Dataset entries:
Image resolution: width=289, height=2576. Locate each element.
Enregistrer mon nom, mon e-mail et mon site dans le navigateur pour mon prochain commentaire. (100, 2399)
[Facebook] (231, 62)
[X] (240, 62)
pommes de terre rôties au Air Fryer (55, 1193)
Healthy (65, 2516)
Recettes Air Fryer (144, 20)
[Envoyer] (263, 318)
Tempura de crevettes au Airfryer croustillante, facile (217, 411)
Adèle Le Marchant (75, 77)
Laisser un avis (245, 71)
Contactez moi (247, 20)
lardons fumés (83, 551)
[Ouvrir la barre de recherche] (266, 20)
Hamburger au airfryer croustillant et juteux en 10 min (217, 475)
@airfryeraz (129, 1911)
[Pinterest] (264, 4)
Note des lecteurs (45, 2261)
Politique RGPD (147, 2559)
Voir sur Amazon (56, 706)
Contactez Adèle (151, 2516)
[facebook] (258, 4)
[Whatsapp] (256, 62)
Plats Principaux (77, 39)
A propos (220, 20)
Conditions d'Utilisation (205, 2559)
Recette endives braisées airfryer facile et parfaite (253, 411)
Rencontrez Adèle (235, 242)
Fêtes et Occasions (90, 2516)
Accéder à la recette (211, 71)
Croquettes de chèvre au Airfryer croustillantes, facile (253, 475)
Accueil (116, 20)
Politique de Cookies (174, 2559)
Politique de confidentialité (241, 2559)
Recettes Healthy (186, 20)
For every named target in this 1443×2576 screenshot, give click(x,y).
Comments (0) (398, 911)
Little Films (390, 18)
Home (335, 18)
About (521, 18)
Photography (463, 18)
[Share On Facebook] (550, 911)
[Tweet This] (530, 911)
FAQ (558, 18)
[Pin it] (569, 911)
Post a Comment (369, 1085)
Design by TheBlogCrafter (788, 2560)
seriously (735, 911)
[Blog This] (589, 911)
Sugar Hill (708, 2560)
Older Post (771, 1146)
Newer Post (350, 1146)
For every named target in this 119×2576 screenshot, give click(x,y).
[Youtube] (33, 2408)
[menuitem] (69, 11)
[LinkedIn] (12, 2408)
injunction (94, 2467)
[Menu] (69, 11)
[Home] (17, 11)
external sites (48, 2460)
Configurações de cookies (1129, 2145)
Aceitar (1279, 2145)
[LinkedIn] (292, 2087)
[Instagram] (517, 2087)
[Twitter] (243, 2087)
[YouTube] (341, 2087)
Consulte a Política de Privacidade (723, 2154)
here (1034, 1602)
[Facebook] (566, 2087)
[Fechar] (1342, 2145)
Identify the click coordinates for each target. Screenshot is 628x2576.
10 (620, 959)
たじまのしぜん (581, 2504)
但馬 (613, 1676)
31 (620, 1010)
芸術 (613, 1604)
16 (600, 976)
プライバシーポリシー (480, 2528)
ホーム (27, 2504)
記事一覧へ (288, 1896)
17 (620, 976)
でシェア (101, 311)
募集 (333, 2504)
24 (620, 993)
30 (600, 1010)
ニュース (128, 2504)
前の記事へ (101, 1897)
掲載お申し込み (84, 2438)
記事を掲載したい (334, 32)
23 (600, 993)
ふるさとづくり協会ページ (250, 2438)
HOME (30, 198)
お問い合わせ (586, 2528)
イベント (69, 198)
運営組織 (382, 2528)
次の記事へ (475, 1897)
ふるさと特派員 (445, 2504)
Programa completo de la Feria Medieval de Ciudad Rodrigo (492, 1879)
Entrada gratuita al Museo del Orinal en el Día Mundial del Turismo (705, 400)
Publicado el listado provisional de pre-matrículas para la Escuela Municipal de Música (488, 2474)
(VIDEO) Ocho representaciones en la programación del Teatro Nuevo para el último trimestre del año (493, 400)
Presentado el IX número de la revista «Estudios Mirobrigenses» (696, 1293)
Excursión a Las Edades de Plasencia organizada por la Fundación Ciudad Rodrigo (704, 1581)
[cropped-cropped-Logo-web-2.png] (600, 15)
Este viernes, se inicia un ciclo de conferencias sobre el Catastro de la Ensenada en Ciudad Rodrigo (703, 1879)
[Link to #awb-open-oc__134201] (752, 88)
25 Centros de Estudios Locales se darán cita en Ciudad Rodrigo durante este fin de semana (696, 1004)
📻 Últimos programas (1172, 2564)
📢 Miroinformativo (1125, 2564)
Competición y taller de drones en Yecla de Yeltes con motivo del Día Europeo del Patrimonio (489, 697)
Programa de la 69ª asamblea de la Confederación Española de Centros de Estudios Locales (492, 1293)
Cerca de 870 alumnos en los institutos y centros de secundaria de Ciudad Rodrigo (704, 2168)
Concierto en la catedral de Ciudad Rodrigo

*Goal of the exercise*.
Exactly as written, copy out all the entries above.

*Finished exercise*.
Image resolution: width=289, height=2576. Locate each element.
Enregistrer mon nom, mon e-mail et mon site dans le navigateur pour mon prochain commentaire. (100, 2399)
[Facebook] (231, 62)
[X] (240, 62)
pommes de terre rôties au Air Fryer (55, 1193)
Healthy (65, 2516)
Recettes Air Fryer (144, 20)
[Envoyer] (263, 318)
Tempura de crevettes au Airfryer croustillante, facile (217, 411)
Adèle Le Marchant (75, 77)
Laisser un avis (245, 71)
Contactez moi (247, 20)
lardons fumés (83, 551)
[Ouvrir la barre de recherche] (266, 20)
Hamburger au airfryer croustillant et juteux en 10 min (217, 475)
@airfryeraz (129, 1911)
[Pinterest] (264, 4)
Note des lecteurs (45, 2261)
Politique RGPD (147, 2559)
Voir sur Amazon (56, 706)
Contactez Adèle (151, 2516)
[facebook] (258, 4)
[Whatsapp] (256, 62)
Plats Principaux (77, 39)
A propos (220, 20)
Conditions d'Utilisation (205, 2559)
Recette endives braisées airfryer facile et parfaite (253, 411)
Rencontrez Adèle (235, 242)
Fêtes et Occasions (90, 2516)
Accéder à la recette (211, 71)
Croquettes de chèvre au Airfryer croustillantes, facile (253, 475)
Accueil (116, 20)
Politique de Cookies (174, 2559)
Politique de confidentialité (241, 2559)
Recettes Healthy (186, 20)
For every named target in this 1443×2576 screenshot, give click(x,y).
Comments (0) (398, 911)
Little Films (390, 18)
Home (335, 18)
About (521, 18)
Photography (463, 18)
[Share On Facebook] (550, 911)
[Tweet This] (530, 911)
FAQ (558, 18)
[Pin it] (569, 911)
Post a Comment (369, 1085)
Design by TheBlogCrafter (788, 2560)
seriously (735, 911)
[Blog This] (589, 911)
Sugar Hill (708, 2560)
Older Post (771, 1146)
Newer Post (350, 1146)
For every named target in this 119×2576 screenshot, give click(x,y).
[Youtube] (33, 2408)
[menuitem] (69, 11)
[LinkedIn] (12, 2408)
injunction (94, 2467)
[Menu] (69, 11)
[Home] (17, 11)
external sites (48, 2460)
Configurações de cookies (1129, 2145)
Aceitar (1279, 2145)
[LinkedIn] (292, 2087)
[Instagram] (517, 2087)
[Twitter] (243, 2087)
[YouTube] (341, 2087)
Consulte a Política de Privacidade (723, 2154)
here (1034, 1602)
[Facebook] (566, 2087)
[Fechar] (1342, 2145)
Identify the click coordinates for each target. Screenshot is 628x2576.
10 (620, 959)
たじまのしぜん (581, 2504)
但馬 (613, 1676)
31 (620, 1010)
芸術 (613, 1604)
16 (600, 976)
プライバシーポリシー (480, 2528)
ホーム (27, 2504)
記事一覧へ (288, 1896)
17 (620, 976)
でシェア (101, 311)
募集 (333, 2504)
24 (620, 993)
30 (600, 1010)
ニュース (128, 2504)
前の記事へ (101, 1897)
掲載お申し込み (84, 2438)
記事を掲載したい (334, 32)
23 (600, 993)
ふるさとづくり協会ページ (250, 2438)
HOME (30, 198)
お問い合わせ (586, 2528)
イベント (69, 198)
運営組織 (382, 2528)
次の記事へ (475, 1897)
ふるさと特派員 (445, 2504)
Programa completo de la Feria Medieval de Ciudad Rodrigo (492, 1879)
Entrada gratuita al Museo del Orinal en el Día Mundial del Turismo (705, 400)
Publicado el listado provisional de pre-matrículas para la Escuela Municipal de Música (488, 2474)
(VIDEO) Ocho representaciones en la programación del Teatro Nuevo para el último trimestre del año (493, 400)
Presentado el IX número de la revista «Estudios Mirobrigenses» (696, 1293)
Excursión a Las Edades de Plasencia organizada por la Fundación Ciudad Rodrigo (704, 1581)
[cropped-cropped-Logo-web-2.png] (600, 15)
Este viernes, se inicia un ciclo de conferencias sobre el Catastro de la Ensenada en Ciudad Rodrigo (703, 1879)
[Link to #awb-open-oc__134201] (752, 88)
25 Centros de Estudios Locales se darán cita en Ciudad Rodrigo durante este fin de semana (696, 1004)
📻 Últimos programas (1172, 2564)
📢 Miroinformativo (1125, 2564)
Competición y taller de drones en Yecla de Yeltes con motivo del Día Europeo del Patrimonio (489, 697)
Programa de la 69ª asamblea de la Confederación Española de Centros de Estudios Locales (492, 1293)
Cerca de 870 alumnos en los institutos y centros de secundaria de Ciudad Rodrigo (704, 2168)
Concierto en la catedral de Ciudad Rodrigo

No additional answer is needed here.